Physical features include a wide mouth, prominent chin, deep-set eyes, and an upturned nose. Sometimes, scoliosis is also present. Sleep disturbances and feeding difficulties are common. In Angelman syndrome, cerebellar dysfunction is a hallmark that often leads to hypotonia, ataxic gait, and tremulous limb movements. Consequently, affected individuals typically exhibit poor balance, clumsiness, and delayed motor milestones, all of which result from impaired coordination.
Diagnosis
Diagnosis is based on clinical signs and EEG results, then confirmed by DNA testing. Physicians should consider Angelman syndrome in children with major delays in development, no speech, movement issues, typical behaviors, and seizures. Neuroimaging is often normal, but may show slight shrinkage of the cerebellum or cortex. EEG often shows large, slow spike wave patterns. The final diagnosis depends on genetic testing. These tests check for missing pieces or imprinting problems on chromosome 15q11-q13, errors in the UBE3A gene, and uniparental disomy using SNP or microarray analysis. Similar conditions to consider are Rett syndrome, Pitt-Hopkins syndrome, and Prader-Willi syndrome.
Treatment
There is no curative therapy for AS. Management is based on supportive and symptomatic treatment. Seizures are managed with antiepileptic drugs according to seizure type. Examples of AEDs include valproate, clobazam, clonazepam, or levetiracetam. In refractory epilepsy, the ketogenic diet or VNS (vagus nerve stimulation) may also be indicated.

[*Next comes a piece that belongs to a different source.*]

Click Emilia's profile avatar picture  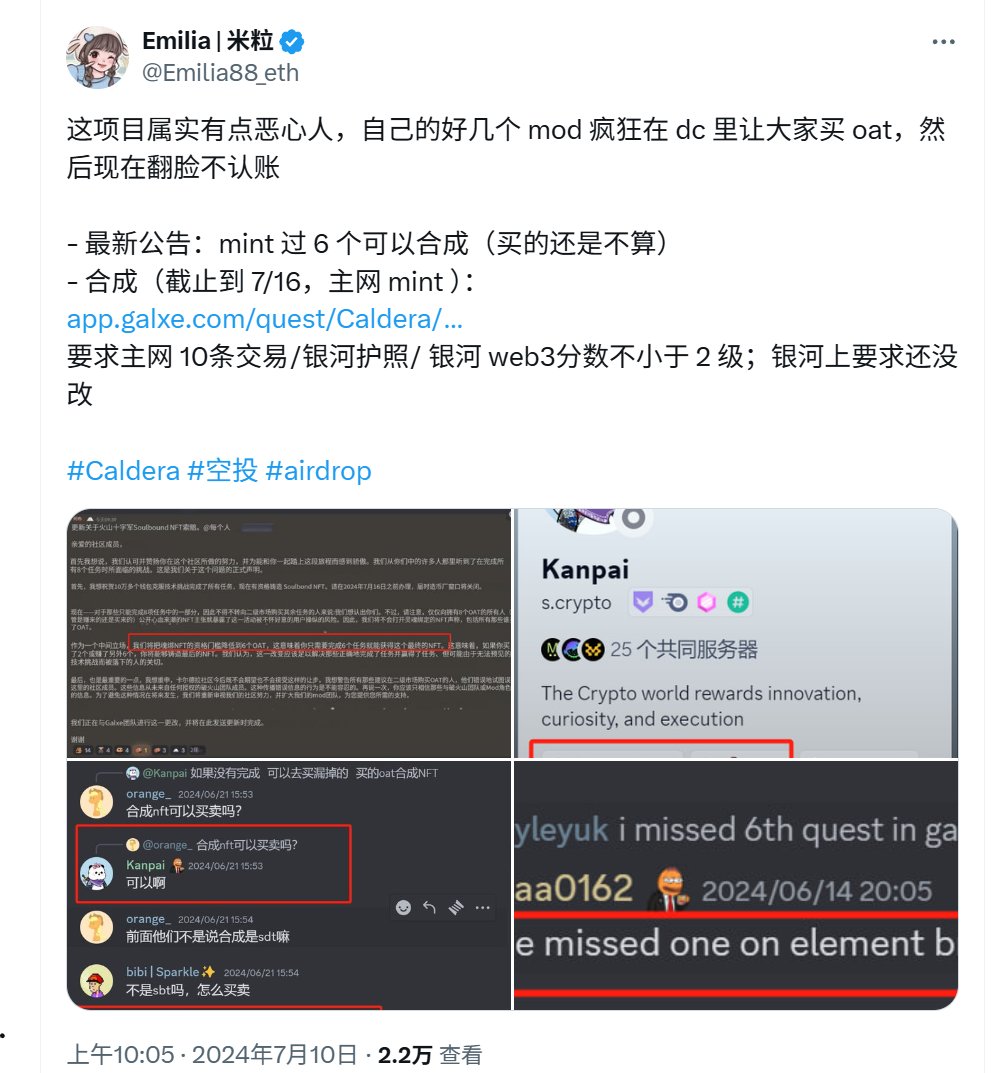[x=97, y=57]
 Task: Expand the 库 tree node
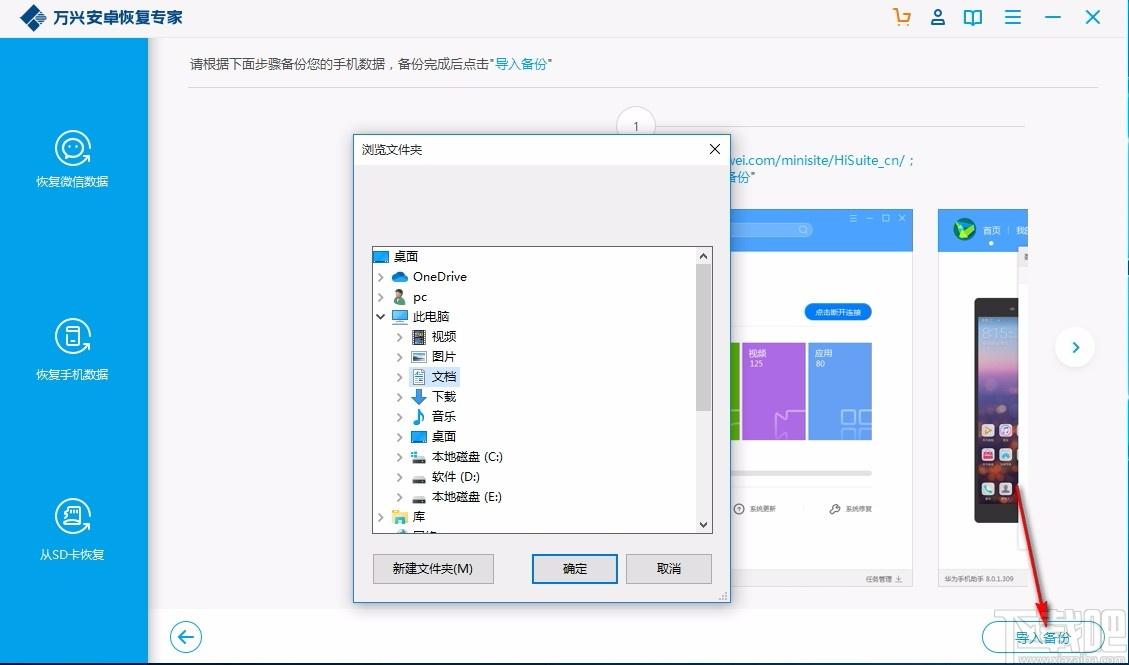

Developmental support includes early intervention with physical, occupational, and speech therapy. However, augmentative and alternative communication devices are also used. Behavioral support focuses on structured routines to manage hyperactivity. Sleep problems may be improved by sleep hygiene strategies or medications, including melatonin, antihistamines, or benzodiazepines. Orthopedic management includes monitoring for scoliosis and providing devices for gait instability. Genetic counseling is important for discussing recurrence risk and reproductive options.
Prognosis
Angelman syndrome is a lifelong and incurable disorder with severe cognitive and motor impairment. Most people survive into adulthood, and seizures often become stable and improve successively with age. Mobility and communication skills remain limited; however, the characteristic happiness and sociable personality persist. Life expectancy is generally near normal but comorbidities like uncontrolled seizures, obesity, or orthopedic problems can affect overall health. Supportive therapies and multidisciplinary care help patients achieve their fullest potential despite developmental challenges.